As she came near Fluff he lifted his head from the water, shook himself much as a big dog would do, and whinnied with satisfaction. But as Winifred approached more closely he gave a little dancing step into the water just beyond her reach.

"Oh, Fluff! It isn't any time to play games. We must start for home before it is really dark," said Winifred. But Fluff was now rested, and free from his harness in a fragrant shadowy wood. He was sure that his little mistress must be as ready as himself for a game, so he edged along the pool until a clear space opened before him, and then he stepped out, and trotted briskly away between the tall trees.

"Fluff! Fluff!" called Winifred, running after him. "Oh! where did he go?" for the pony had disappeared as if the earth had swallowed him. Winifred ran on until her way was blocked by thickly growing underbrush. Then she turned back, but now she could not find the pool. The shadows deepened; she could hardly distinguish one tree from another, and there was no sound or sign from the gray pony.

"What shall I do?" she said, standing close to the trunk of a pine tree that rose straight and tall with wide-spreading branches. She realized that she must now be some distance from the road and the big oak tree where she had left the pony-cart, and Fluff perhaps was deep in this wilderness, unable to make his way back; and, worst of all, night was close upon her.

It was indeed a dangerous position for a little girl to be alone in a wilderness as Winifred found herself. It was a time when many wild beasts still wandered about, often coming near to the outskirts of towns and villages. Winifred remembered that only a few weeks earlier a catamount had been killed at Fair Mount, and she knew that in the early spring bears left the dens where they had slept through the winter, and wandered through the woods eating the tender young buds and leaves. She crouched closer to the tree as she remembered these things, and then suddenly she recalled the words that she had worked on her sampler: "There shall no evil befall thee. For he shall give his angels charge over thee, to keep thee in all thy ways."

Her mother had traced the words, and Winifred had worked them in dull blue yarns on the perforated wool cloth. She said them over aloud: "No evil befall thee," and was no longer afraid. She did not think now of the beasts of the dark wood, but of a kindly presence that would shelter her.
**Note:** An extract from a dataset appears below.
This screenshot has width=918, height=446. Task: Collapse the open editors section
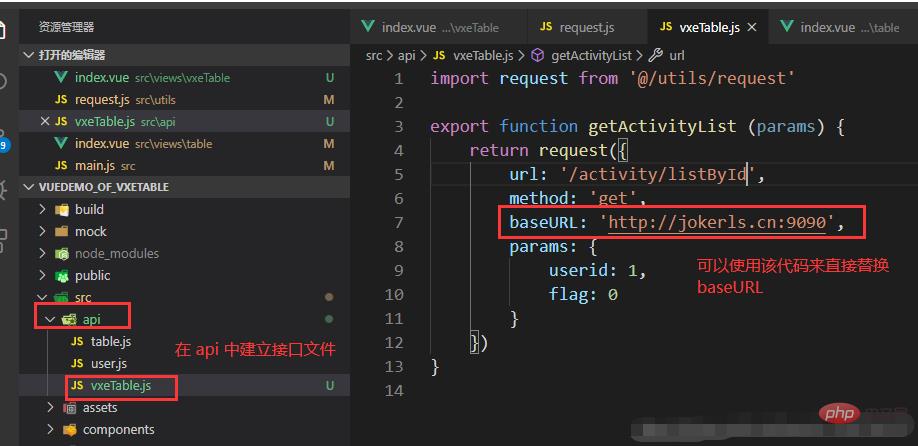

"Perhaps Fluff will come and find me," she thought hopefully. "Anyway, Ruth will soon be back with Gilbert, and they will call my name, and I shall call back," and so comforted and encouraged Winifred sat down on the soft pine spills and leaned back against the tall tree. A pair of squirrels chattered noisily in the branches; a soft-footed little animal sped by almost touching her feet, and she could hear faint calls from nesting birds near at hand.

"For he shall give his angels charge over thee," the little girl whispered to herself, and soothed and quieted by the spring fragrance of the wood her eyes closed.

Ruth, meanwhile, was trudging along the road toward home. She was sure that she could find the way without any trouble.

"All I have to do is to turn when I come to the river road and follow it straight back to the city, and then any one can tell me how to get home," she thought, hopefully. But she began to think she should never reach the river road. Her thin shoes were scrubbed and dusty, and she wondered what Aunt Deborah would say at her untidy appearance.